Items listed in a dataset
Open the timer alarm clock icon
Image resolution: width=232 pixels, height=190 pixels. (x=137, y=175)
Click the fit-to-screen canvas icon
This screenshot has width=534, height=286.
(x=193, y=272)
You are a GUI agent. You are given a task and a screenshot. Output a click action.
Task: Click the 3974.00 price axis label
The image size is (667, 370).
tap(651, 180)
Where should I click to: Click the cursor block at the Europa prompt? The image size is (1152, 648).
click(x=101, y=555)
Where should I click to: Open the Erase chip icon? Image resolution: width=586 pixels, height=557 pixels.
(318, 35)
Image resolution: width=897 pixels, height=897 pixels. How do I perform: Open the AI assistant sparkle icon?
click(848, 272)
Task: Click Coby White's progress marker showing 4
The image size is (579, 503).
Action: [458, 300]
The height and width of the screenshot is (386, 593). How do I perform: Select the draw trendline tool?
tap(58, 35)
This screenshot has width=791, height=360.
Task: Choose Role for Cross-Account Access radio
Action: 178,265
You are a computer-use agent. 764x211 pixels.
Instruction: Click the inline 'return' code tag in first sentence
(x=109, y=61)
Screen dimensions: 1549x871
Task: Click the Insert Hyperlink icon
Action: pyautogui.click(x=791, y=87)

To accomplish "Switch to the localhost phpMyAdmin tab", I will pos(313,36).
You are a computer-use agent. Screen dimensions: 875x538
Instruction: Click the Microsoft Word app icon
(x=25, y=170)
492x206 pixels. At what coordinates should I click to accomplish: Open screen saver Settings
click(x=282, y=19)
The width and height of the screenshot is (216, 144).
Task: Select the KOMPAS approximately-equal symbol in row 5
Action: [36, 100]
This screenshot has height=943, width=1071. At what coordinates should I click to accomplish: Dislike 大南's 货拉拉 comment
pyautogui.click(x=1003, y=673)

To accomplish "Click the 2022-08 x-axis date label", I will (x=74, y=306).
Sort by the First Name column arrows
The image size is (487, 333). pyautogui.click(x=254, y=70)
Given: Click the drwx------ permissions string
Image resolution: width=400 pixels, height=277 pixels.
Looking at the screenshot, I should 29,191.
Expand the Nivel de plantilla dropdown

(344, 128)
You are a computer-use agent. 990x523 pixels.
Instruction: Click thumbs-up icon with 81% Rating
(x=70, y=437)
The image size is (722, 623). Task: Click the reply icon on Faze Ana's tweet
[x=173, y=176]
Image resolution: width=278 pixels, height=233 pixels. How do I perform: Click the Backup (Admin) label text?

[Do this] Could you copy the rows word for word, starting at the line that contains "The image size is (722, 623)." and continuing through the end of the rows?

[Result of this task]
The image size is (722, 623). Task: Click the reply icon on Faze Ana's tweet
[x=173, y=176]
Image resolution: width=278 pixels, height=233 pixels. How do I perform: Click the Backup (Admin) label text?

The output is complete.